┌─ PASSAGE PROVIDED

Showing posts with label talk radio. Show all posts
Showing posts with label talk radio. Show all posts

Jun 6, 2011

More Talk Radio from Spain



Today's edition of Fluido rosa ( = "pink fluid"), Radio 3 Espagna's magazine about music and contemporary art features a different cut of the interview aired couple of days earlier on Radio 3, only this time with no Spanish overdubbing (and with additional parts not heard in the previous programme).

For starters Laurie performed two viola solos, then talked about 'Delusion' and about the making of 'Nothing in My Pockets', her audio diary created for French radio in 2003 (there's also an excerpt of it in the programme). Towards the end of the interview she also touched upon something that sounds, hm, quite electrifying to Mnemosyne's (and probably to some of this blog's readers') ears, namely:


"I think probably I'll put my archive on the web at some point. I'm just trying to figure out now how to do that - both the visual and the audio stuff."
(Laurie Anderson, June 2011)



Laurie's part is between 42:00 and 1:05:00 into the programme:





May 17, 2011

Studiogast bei radioeins


Yesterday Laurie Anderson was the guest of radio eins' studio in Potsdam / Berlin, Germany:



May 16, 2011

"Here We Go", She Said (and She Meant It Literally)

└─

*GIVEN TASK 1*.
Answer these questions from the Laurie Anderson blog page:
(a) What instrument did Laurie play in her two solos?
(b) For which country's radio was 'Nothing in My Pockets' made, and in what year?
(c) Where is the radio eins studio located?
*GIVEN TASK 2*.
For each statement, say whether the Laurie Anderson blog page supports it, and quote the words that decide it:
(a) The cut aired on Fluido rosa carried Spanish overdubbing.
(b) Laurie's part of the programme runs from 42:00 to 1:05:00.
(c) Laurie said her archive was already on the web.
*GIVEN TASK 3*. Extend the Laurie Anderson blog page, starting right after its final heading, "Here We Go", She Said (and She Meant It Literally).
The entries that follow have no connection to the Laurie Anderson blog page.

┌─ EXTRACTED DATA

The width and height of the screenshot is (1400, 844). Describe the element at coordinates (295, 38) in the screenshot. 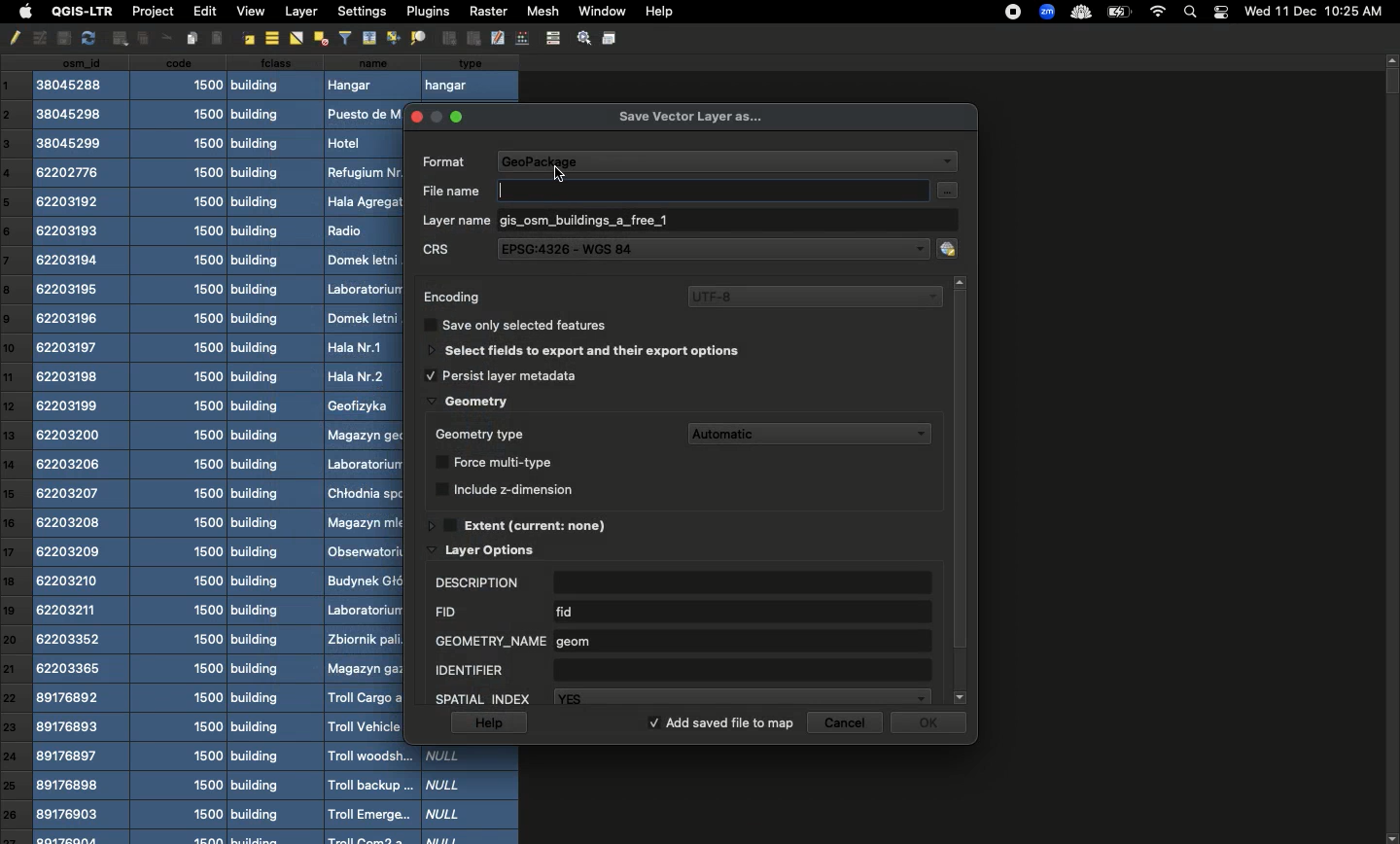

└─
┌─ EXTRACTED DATA

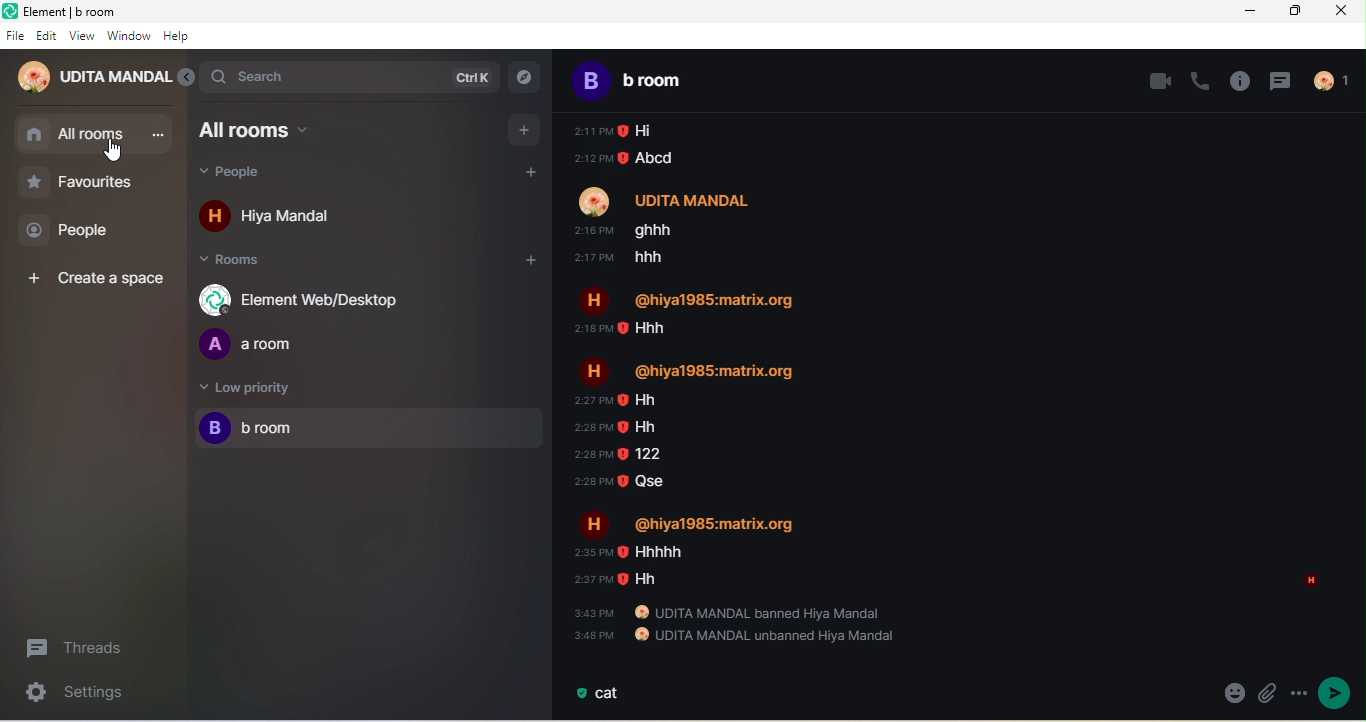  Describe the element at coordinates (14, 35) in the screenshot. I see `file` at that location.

└─

*TASK RESPONSE 1*.
(a) The viola.
(b) French radio, in 2003.
(c) Potsdam / Berlin, Germany.

*TASK RESPONSE 2*.
(a) No: "only this time with no Spanish overdubbing"
(b) Yes: "Laurie's part is between 42:00 and 1:05:00 into the programme"
(c) No: "I think probably I'll put my archive on the web at some point."

*TASK RESPONSE 3*.
"From a program recorded on September 14, 1981, Charles Amirkhanian gets a demonstration of the Eventide Clockworks Harmonizer from Laurie Anderson. The Harmonizer is the piece of equipment that Anderson has used, with such great effect, to lower the pitch of her voice in real time, during her concerts", says the description of Ode To Gravity's September 14, 1981 issue at archive.org.

Before that, the program also features Fenway Bergamot's first ever public appearance at the Nova Convention in 1978 (at that time he was just "a pompous blowhard" (quote from L. A.)). The recording, titled 'Song from America on the Move', a two-part performance piece by Laurie Anderson and Julia Heyward, can be found on the LP 'The Dial-A-Poem Poets: The Nova Convention'; Laurie's part was later titled as 'The Language of the Future' (in 'United States Live I-IV.').


  • 00:45 - 07:02 The Language of the Future 
  • 07:03 - 09:23 interview




May 13, 2011

Bringing 'Delusion' to the Old Continent


Listen to and read a short interview with Laurie Anderson who prepares for her European tour with 'Delusion':



Apr 29, 2011

Current State of Mind of an Universalkünstlerin*


"Today I'm working on a short little poem that I've been thinking about, I have a drawing to finish, and I have a little projection work. This is the kind of hell my life is: doesn't one piece relate to the other one that much. I mean maybe that's great but sometimes it feels little disconnecting. On the other hand, that's just the way things are."


"Do I think art can change the world? I don't have any idea. Politicians can change politics - so can artists? I don't know. I'm a little bit pessimistic at the moment, to tell you the truth."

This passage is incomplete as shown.